Landmark’s Shattuck Cinemas, 2230 Shattuck Avenue, Berkeley, CA (510) 464-5980
Tickets are $10.00 for general admission and $8.00 seniors and children

Showtimes and tickets will be available starting Tuesday, May 17, at: http://www.landmarktheatres.com/tickets and theatre box office

Check out Bay Area engagements on Facebook:
San Francisco: http://www.facebook.com/event.php?eid=204132622943116
Berkeley: http://www.facebook.com/event.php?eid=160396847354250


Cult director Takeshi Miike delivers a bravado period action film set at the end of Japan's feudal era in which a group of unemployed samurai are enlisted to bring down a sadistic lord and prevent him from ascending to the throne and plunging the country into a wartorn future. Highly prolific, Miike is credited with over 80 films since making his directorial debut in the early 1990s. Landmark films in his illustrious career include Audition, Sukiyaki Western Django, Ichi the Killer, One Missed Call, The City of Lost Souls and the Dead or Alive yakuza trilogy. The film premieres locally at the San Francisco International Film Festival.

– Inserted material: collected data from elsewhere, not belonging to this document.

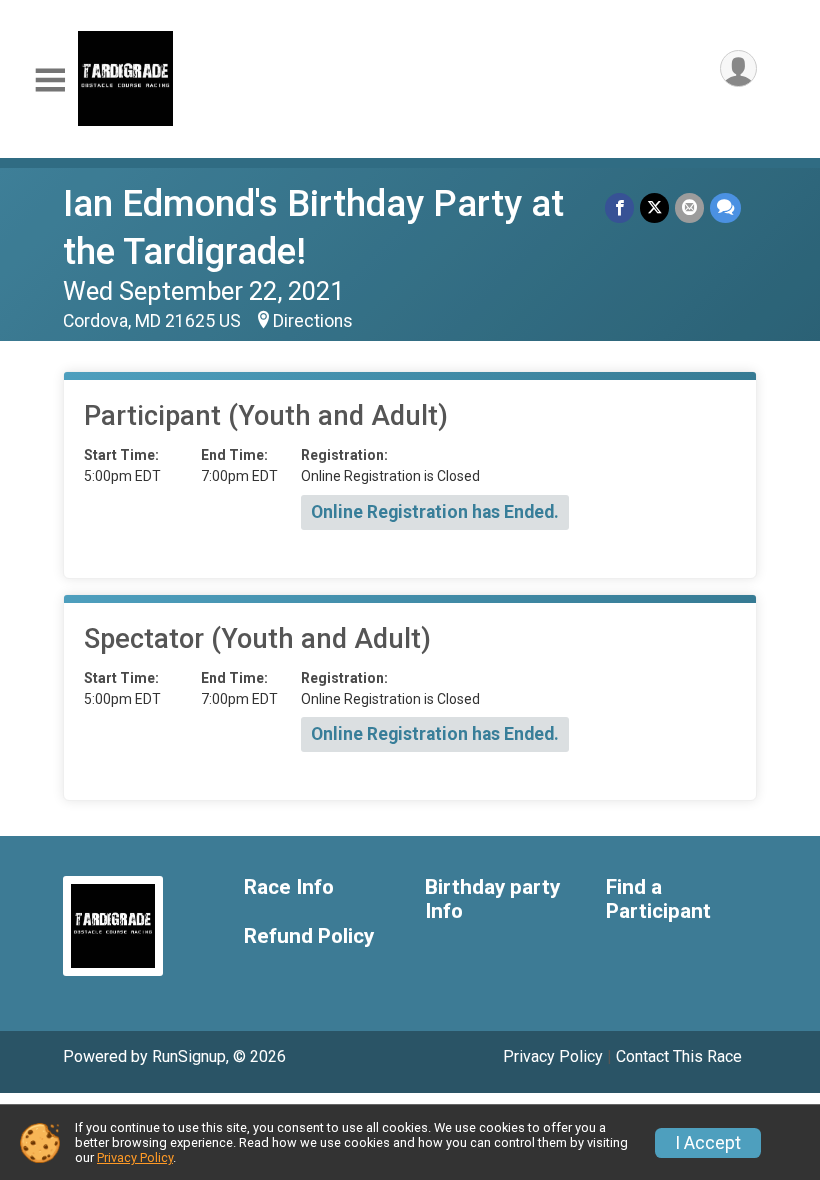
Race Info (289, 887)
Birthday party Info (492, 899)
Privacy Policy (553, 1056)
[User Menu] (738, 68)
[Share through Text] (725, 207)
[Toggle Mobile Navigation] (50, 80)
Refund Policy (309, 936)
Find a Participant (658, 899)
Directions (313, 321)
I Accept (708, 1143)
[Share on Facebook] (619, 207)
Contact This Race (679, 1056)
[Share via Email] (689, 207)
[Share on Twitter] (654, 207)
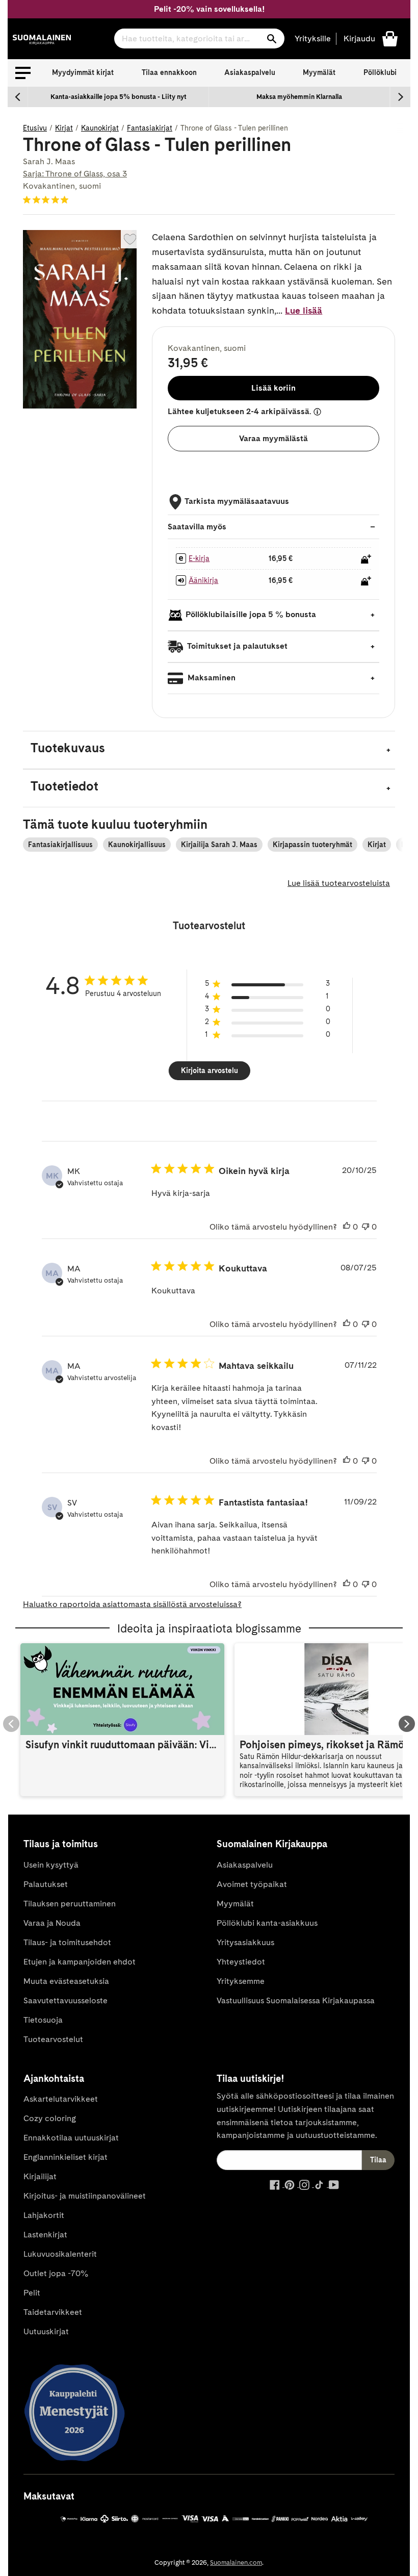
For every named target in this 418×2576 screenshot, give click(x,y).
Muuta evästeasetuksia (66, 1981)
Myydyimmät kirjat (83, 72)
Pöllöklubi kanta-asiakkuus (267, 1923)
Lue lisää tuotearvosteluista (339, 883)
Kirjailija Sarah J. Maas (219, 844)
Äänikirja (203, 580)
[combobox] (199, 38)
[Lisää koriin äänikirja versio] (366, 581)
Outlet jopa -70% (55, 2273)
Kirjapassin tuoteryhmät (312, 844)
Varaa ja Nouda (52, 1923)
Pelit (31, 2293)
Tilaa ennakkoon (169, 72)
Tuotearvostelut (53, 2039)
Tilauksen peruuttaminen (69, 1903)
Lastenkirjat (45, 2234)
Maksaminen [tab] (211, 678)
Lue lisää (303, 310)
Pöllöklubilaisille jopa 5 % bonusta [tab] (251, 615)
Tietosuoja (43, 2020)
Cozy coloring (49, 2118)
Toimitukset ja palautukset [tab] (237, 646)
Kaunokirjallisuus (137, 844)
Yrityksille (313, 38)
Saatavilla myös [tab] (197, 526)
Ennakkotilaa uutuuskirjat (71, 2138)
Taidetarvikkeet (52, 2312)
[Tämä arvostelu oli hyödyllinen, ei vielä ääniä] (346, 1227)
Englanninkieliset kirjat (65, 2157)
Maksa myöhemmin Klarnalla (299, 96)
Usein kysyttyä (51, 1865)
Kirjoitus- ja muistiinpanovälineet (84, 2196)
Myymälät (319, 72)
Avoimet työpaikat (252, 1884)
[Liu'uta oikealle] (400, 97)
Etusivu (35, 128)
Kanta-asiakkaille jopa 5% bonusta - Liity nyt (118, 96)
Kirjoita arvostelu (209, 1070)
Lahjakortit (43, 2215)
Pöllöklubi (380, 72)
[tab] (209, 750)
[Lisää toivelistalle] (130, 239)
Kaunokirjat (100, 128)
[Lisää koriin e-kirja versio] (366, 559)
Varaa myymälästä (273, 438)
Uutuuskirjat (46, 2331)
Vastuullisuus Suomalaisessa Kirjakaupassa (296, 2000)
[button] (23, 73)
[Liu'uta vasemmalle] (18, 97)
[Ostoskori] (390, 38)
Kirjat (64, 128)
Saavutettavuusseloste (65, 2000)
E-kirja (199, 558)
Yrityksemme (241, 1981)
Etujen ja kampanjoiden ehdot (79, 1962)
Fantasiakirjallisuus (60, 844)
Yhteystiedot (241, 1962)
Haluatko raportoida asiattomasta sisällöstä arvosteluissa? (132, 1604)
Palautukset (45, 1884)
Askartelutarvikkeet (60, 2099)
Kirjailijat (40, 2176)
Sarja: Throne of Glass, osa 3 (75, 173)
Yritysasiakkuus (245, 1942)
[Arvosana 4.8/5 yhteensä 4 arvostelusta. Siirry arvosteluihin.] (47, 199)
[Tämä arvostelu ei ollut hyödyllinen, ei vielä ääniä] (365, 1227)
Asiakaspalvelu (249, 72)
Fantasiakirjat (149, 128)
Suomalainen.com (236, 2562)
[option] (118, 97)
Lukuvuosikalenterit (60, 2254)
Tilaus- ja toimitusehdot (67, 1942)
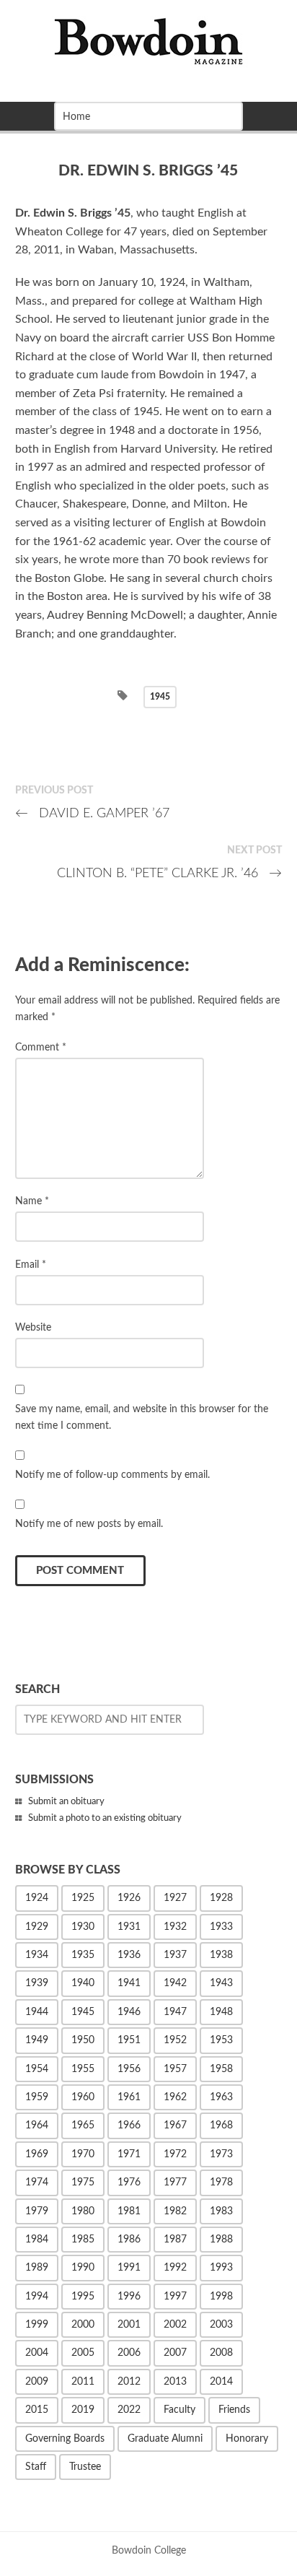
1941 (129, 1983)
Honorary (247, 2439)
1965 (82, 2125)
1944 (36, 2012)
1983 (221, 2211)
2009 (36, 2382)
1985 (82, 2240)
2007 (175, 2353)
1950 (82, 2040)
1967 (175, 2125)
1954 (36, 2069)
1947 (175, 2012)
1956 (129, 2069)
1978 (221, 2182)
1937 (175, 1955)
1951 (129, 2040)
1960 (82, 2097)
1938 (221, 1955)
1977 (175, 2182)
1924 (36, 1898)
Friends (234, 2410)
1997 (175, 2297)
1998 (221, 2297)
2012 (129, 2382)
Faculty (179, 2410)
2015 (36, 2410)
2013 (175, 2382)
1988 (221, 2240)
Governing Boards (65, 2439)
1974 (36, 2182)
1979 (36, 2211)
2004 (36, 2353)
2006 (129, 2353)
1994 (36, 2297)
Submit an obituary (66, 1801)
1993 (221, 2268)
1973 (221, 2154)
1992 (175, 2268)
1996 (129, 2297)
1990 (82, 2268)
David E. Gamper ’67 (92, 813)
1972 (175, 2154)
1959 (36, 2097)
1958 (221, 2069)
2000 (82, 2325)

“The year is 1844. A young lord rapes and kills with impunity by virtue of his political connections. Though the era of the samurai is fading, an honest government official covertly enlists thirteen swordsmen to assassinate this sadistic lord before he can seize more power. With the clock ticking, the assassins lay a deadly trap for the lord and his army of bodyguards, culminating in one of the bloodiest, muddiest swordfights ever put to film. As the leader of the thirteen samurai, Koji Yakusho (Tokyo Sonata, Babel) invokes Toshiro Mifune at both his most contemplative and charismatic. But it’s [director] Takashi Miike who steals the show through sheer spectacle—the climactic battle scene lasts a breathless forty-five minutes—filling the screen with visual references to more than just the original film; there are echoes of every samurai classic imaginable, not to mention some distinctly Miike touches. Let’s just say, when the blood spills it flows.”—Colin Geddes, Toronto Film Festival.

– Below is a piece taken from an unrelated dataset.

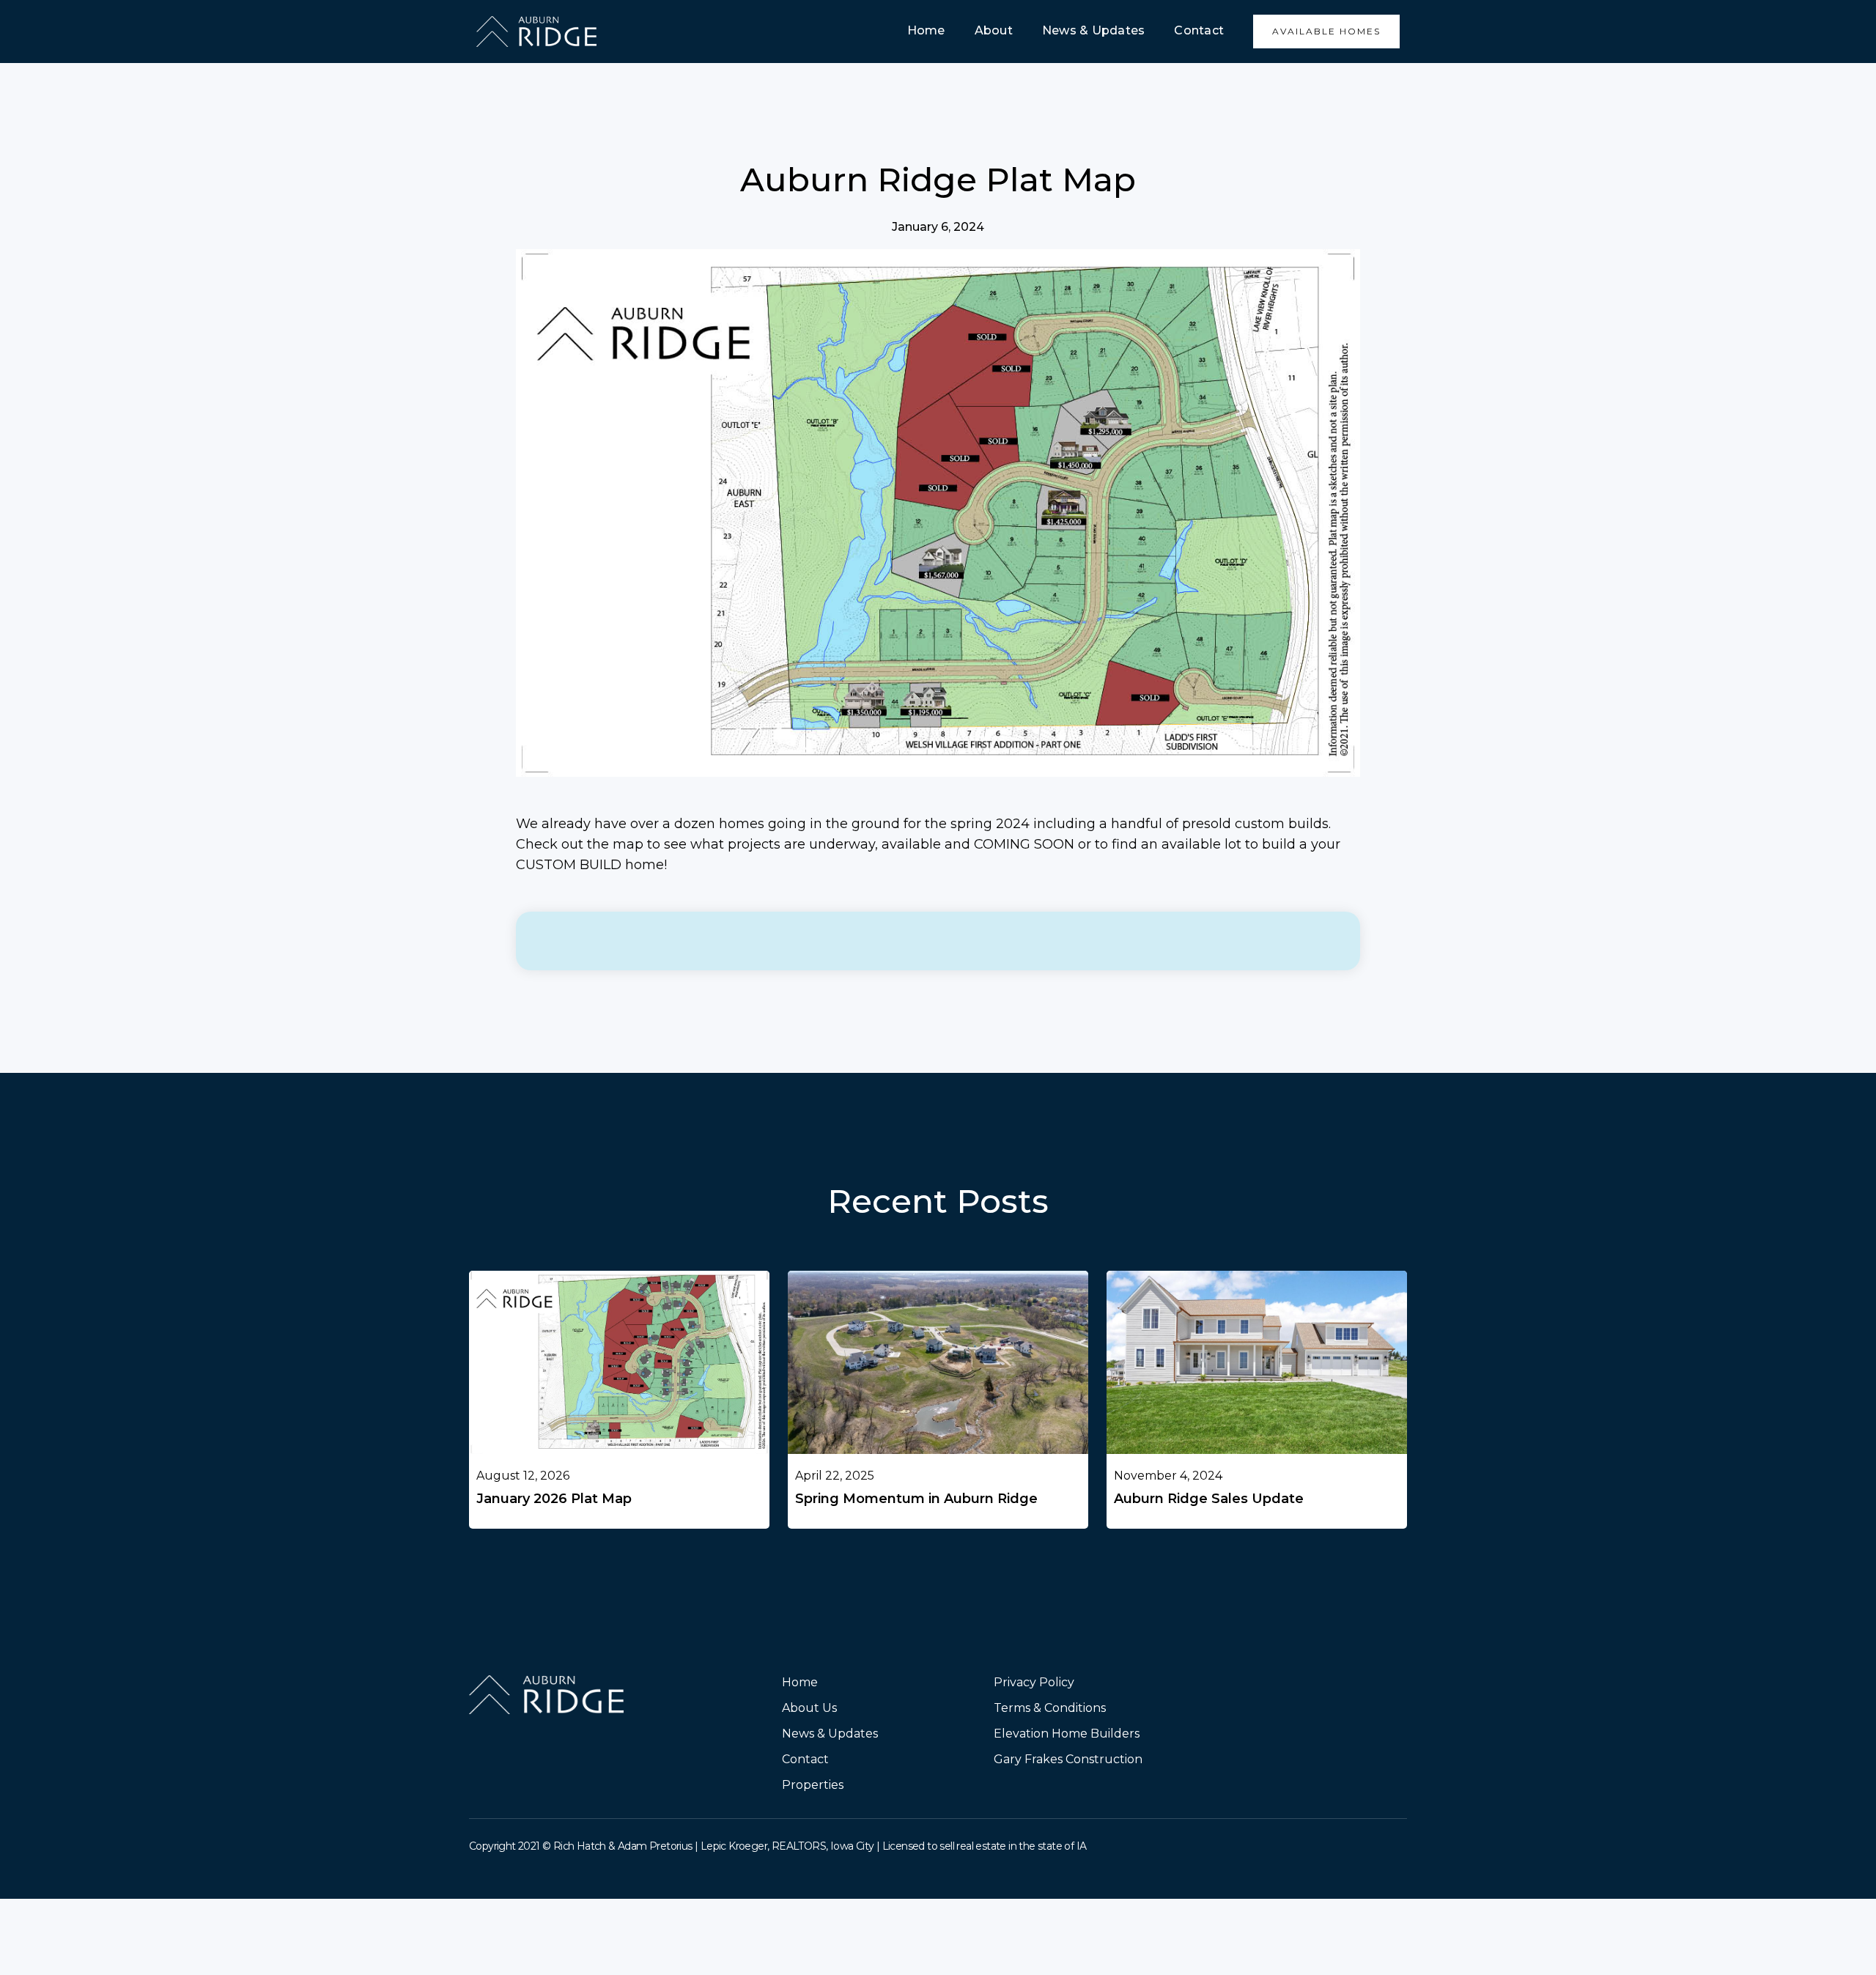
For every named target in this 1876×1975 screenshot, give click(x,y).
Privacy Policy (1034, 1682)
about (994, 30)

"A classic samurai film"—Deborah Young, Hollywood Reporter

"13 ASSASSINS is a stone-cold, limb-severin', bull-burnin' masterpiece."—Aint it Cool News

"The film is a relentless locomotive. Enthralling and entertaining."—Glenn Heath, Jr., Slantmagazine.com

"Takashi Miike is in top, slashtastic form"—Leslie Felperin, Variety

"13 ASSASSINS is pure pleasure. It culminates in a magnificent 45-minute showdown that has to be the best final battle sequence in cinema since, oh Kill Bill at least."—Lee Marshall, Screendaily.com

"It delivers such intensity that it’s hard to breath, that it’s difficult not to stand up and cheer. There are few samurai films (classic or modern) that are as satisfying as this one."—Cole Abaius, Filmschoolrejects.com

The film’s running time is 126 minutes; it is not rated.